The Ukrainian parliament approved in first reading a bill banning the Orthodox Church dependent on the Moscow Patriarchate, with the latter supporting the Russian invasion of Ukraine, according to deputies.

“It is a historic decision,” MP Ina Shofshun wrote on Facebook.

According to another deputy, Yaroslav Zeleznyak, the bill was approved by 267 deputies, far more than the required majority of 226 votes.

The text, whose consideration at the second reading is not known at present, prohibits any activity of “religious organisations” linked to “the country carrying out the armed aggression against Ukraine”.

Once the most popular in Ukraine, a country with a strong majority of Orthodox Christians, the Church targeted by this decision has been losing adherents for years and as a result, Ukrainian national sentiment is gaining popularity against the former Russian power.

This process was accelerated by the creation in 2018 of a Ukrainian Orthodox Church independent of Moscow, and then even more so after the start, in February 2022, of the Russian invasion.

For its part, Moscow accuses Ukraine of being biased against anything connected to Russia and partially justifies its attack on the neighbouring country by saying it is defending Russian-speaking populations.

According to a poll conducted in July 2022 by the Kyiv International Institute of Sociology, 54% of Ukrainians identified with the independent Church and only 4% with the one under the Russian Patriarchate, compared to 42% and 18% respectively in the previous year.

In addition, 66% of Ukrainians favored banning the Church loyal to Moscow, according to a poll released in June 2023 by the same organisation.

The Russian-affiliated Orthodox Church had announced in May 2022 the rupture of its relations with the Russian Church, whose Patriarch, Kirill, supports the invasion.
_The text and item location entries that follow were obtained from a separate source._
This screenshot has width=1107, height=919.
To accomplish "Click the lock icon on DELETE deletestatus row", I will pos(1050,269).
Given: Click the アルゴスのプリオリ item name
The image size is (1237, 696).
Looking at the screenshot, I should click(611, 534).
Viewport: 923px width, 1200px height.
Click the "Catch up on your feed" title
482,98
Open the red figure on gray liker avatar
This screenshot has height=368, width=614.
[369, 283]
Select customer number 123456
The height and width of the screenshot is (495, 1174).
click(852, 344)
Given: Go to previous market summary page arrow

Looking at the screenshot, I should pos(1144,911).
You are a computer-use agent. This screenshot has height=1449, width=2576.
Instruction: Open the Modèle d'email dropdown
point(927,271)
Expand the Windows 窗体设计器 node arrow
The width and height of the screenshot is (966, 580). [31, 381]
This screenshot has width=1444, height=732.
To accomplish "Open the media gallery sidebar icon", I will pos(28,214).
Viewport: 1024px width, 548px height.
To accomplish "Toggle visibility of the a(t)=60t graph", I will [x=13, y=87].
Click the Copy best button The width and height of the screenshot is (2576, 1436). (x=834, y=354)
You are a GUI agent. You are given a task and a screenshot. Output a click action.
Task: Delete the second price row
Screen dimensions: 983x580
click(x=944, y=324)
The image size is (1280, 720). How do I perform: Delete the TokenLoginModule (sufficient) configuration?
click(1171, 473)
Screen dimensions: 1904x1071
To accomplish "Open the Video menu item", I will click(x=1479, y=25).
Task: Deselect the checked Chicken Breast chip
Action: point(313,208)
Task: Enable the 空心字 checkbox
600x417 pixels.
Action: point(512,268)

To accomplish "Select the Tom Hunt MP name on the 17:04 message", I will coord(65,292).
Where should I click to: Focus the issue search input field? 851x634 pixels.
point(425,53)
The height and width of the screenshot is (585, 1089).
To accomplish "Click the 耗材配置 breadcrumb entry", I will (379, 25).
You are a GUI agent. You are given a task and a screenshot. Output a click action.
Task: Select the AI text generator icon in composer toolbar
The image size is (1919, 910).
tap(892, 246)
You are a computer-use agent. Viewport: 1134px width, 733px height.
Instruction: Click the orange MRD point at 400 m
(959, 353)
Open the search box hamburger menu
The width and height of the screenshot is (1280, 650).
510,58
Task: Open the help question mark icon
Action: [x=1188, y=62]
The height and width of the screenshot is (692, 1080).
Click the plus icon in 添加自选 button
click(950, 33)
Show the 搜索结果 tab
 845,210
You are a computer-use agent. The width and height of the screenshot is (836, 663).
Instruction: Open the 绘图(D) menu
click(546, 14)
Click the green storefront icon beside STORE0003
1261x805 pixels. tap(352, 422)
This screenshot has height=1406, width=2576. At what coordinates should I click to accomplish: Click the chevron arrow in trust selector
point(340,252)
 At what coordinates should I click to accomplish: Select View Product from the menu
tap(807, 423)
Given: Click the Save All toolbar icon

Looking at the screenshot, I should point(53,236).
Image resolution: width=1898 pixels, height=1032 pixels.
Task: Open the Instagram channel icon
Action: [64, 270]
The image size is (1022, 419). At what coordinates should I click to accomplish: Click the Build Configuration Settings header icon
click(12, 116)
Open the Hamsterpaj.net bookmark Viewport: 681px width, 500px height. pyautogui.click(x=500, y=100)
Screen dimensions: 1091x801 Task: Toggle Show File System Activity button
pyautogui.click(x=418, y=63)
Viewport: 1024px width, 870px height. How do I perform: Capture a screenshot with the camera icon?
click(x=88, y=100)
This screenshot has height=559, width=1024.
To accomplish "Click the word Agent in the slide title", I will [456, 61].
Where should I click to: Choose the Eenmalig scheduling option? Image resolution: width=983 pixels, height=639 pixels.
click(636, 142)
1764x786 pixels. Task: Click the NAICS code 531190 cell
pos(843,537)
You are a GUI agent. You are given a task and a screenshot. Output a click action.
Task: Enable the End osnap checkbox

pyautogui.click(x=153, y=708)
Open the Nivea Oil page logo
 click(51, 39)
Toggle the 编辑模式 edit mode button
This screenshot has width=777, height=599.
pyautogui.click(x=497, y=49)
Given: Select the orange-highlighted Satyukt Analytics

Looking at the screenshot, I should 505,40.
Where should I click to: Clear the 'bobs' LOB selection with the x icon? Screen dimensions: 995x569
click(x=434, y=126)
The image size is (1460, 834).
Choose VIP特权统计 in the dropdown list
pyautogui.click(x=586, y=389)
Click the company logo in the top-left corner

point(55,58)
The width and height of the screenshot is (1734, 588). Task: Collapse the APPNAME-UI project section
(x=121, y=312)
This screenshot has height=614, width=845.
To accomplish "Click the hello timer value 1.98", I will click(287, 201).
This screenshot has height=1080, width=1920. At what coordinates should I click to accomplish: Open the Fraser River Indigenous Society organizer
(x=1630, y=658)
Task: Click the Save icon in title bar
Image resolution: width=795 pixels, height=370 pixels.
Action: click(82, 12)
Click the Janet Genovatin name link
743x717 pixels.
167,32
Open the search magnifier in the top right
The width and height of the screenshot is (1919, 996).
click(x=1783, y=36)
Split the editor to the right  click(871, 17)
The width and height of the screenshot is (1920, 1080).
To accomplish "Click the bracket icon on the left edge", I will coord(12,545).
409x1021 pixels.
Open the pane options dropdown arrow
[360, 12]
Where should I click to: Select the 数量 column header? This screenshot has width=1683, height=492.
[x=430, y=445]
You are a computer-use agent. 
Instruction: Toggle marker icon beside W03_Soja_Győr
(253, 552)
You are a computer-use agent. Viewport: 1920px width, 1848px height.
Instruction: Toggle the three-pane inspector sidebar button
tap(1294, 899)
However, the Ukrainian government believes it remains de facto dependent on Moscow.

Thus, the Ukrainian security services (SBU) accuse Metropolitan Paul, the spiritual leader of the Russian Orthodox in Ukraine, of “justifying the armed attack by the Russian Federation”.

The abbot of Kyiv’s Lavra of the Caves monastery was placed under house arrest for several months and then imprisoned for some time before being released on bail.